City and Spurs can forget about EPL crown
As the dust settles on a pulsating 2-2 draw between Manchester City and Tottenham, the flaws begin to reveal themselves.
Here are the reasons neither club will chase down Chelsea for the silverware.
1) Pep doesn't win from bench
Pep Guardiola deserves credit for reducing Tottenham Hotspur to only two shots on target yesterday morning (Singapore time).
Predictably, several commentators have already trotted out Guardiola's secret to stopping Spurs.
But he didn't reinvent the tactical wheel. He reverted to a back four, which pushed back Danny Rose and Kyle Walker and Spurs suffered an off-night.
It's important to focus on the latter point here.
Mauricio Pochettino certainly did at half-time, removing the ineffective Kevin Wimmer, sending on Son Heung Min and shoring up the defence.
It took time to settle - and City went ahead - but Guardiola then failed to counter the counter.
He'll focus on wasted chances, but of the two managers, only Pochettino altered the complexion of the game .
It would be in City's best interests not to lament the obvious push on Raheem Sterling in the box, but examine why an initial tactical advantage was wasted.
2) Spurs face defensive crisis
In the first half, Wimmer succeeded only in proving that he's no Jan Vertonghen.

Provided data =>
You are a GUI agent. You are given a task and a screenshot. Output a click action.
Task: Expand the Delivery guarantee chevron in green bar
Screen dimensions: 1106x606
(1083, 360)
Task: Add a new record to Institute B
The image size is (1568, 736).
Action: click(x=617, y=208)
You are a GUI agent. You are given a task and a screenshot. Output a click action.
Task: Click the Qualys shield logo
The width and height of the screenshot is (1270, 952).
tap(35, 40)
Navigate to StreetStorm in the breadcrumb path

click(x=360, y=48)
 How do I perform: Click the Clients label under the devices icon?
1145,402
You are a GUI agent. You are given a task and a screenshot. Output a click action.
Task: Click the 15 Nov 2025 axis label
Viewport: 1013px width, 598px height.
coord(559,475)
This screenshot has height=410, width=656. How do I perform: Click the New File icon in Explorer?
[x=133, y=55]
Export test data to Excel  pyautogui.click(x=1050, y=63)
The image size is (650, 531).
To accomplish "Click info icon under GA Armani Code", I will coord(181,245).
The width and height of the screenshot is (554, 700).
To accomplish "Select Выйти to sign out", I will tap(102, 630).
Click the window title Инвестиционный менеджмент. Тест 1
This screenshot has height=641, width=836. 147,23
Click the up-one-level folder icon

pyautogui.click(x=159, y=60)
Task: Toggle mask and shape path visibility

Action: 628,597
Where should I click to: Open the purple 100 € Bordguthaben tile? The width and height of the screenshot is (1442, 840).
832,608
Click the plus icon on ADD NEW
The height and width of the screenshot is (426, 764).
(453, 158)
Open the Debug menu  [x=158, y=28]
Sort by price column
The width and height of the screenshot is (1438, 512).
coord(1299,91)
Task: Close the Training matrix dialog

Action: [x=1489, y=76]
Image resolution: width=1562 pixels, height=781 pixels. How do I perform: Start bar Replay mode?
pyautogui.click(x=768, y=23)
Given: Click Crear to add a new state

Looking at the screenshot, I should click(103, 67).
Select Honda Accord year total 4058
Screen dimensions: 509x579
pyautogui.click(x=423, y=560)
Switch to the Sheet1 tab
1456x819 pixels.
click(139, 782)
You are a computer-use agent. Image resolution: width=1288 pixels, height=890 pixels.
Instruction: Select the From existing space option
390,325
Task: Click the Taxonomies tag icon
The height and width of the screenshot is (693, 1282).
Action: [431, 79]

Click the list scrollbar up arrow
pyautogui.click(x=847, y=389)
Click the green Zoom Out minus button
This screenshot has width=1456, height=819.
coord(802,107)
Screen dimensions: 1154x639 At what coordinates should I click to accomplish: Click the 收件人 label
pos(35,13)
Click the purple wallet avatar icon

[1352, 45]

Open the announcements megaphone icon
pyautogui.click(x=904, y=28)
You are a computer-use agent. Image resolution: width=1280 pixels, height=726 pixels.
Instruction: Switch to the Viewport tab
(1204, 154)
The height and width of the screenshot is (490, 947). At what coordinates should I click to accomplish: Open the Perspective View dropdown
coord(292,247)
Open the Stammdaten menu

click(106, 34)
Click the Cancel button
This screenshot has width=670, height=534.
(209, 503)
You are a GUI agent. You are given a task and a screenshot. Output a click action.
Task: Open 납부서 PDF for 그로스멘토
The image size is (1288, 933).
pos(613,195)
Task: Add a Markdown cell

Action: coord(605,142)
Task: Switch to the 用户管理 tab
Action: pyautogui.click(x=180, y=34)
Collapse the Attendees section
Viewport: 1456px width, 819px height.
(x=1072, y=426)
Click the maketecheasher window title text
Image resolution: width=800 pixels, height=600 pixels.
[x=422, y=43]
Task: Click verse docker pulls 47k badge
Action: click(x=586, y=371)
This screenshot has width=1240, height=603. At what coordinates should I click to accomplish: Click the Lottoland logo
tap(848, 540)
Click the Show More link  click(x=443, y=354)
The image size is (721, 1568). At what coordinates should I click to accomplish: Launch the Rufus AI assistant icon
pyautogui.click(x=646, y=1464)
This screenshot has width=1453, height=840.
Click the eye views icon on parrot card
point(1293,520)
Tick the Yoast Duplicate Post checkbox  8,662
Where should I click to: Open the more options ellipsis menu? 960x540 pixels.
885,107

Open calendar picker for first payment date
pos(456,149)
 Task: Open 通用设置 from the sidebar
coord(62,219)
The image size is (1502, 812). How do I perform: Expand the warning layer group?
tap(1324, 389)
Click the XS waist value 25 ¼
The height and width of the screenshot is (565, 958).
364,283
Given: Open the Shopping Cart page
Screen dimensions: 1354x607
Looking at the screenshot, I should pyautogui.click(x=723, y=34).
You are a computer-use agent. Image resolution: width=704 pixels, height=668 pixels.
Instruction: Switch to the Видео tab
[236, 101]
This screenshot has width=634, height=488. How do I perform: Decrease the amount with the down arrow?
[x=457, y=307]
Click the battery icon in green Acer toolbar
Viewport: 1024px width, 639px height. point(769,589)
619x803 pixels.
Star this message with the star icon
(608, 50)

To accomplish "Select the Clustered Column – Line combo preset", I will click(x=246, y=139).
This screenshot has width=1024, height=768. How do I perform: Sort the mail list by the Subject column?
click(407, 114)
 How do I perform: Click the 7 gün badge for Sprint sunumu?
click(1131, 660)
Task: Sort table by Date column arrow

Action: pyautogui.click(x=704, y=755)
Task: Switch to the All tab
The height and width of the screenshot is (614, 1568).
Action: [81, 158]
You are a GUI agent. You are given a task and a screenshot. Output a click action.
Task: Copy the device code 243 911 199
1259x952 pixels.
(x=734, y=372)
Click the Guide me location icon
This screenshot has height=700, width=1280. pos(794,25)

Required work =>
1) In the City and Spurs article, which player did Mauricio Pochettino take off at half-time?
2) How would you render this sentence from the City and Spurs article in Spanish: "In the first half, Wimmer succeeded only in proving that he's no Jan Vertonghen."
The entries play no role here.

Expected answers =>
1) Kevin Wimmer.

2) En la primera parte, Wimmer solo consiguió demostrar que no es ningún Jan Vertonghen.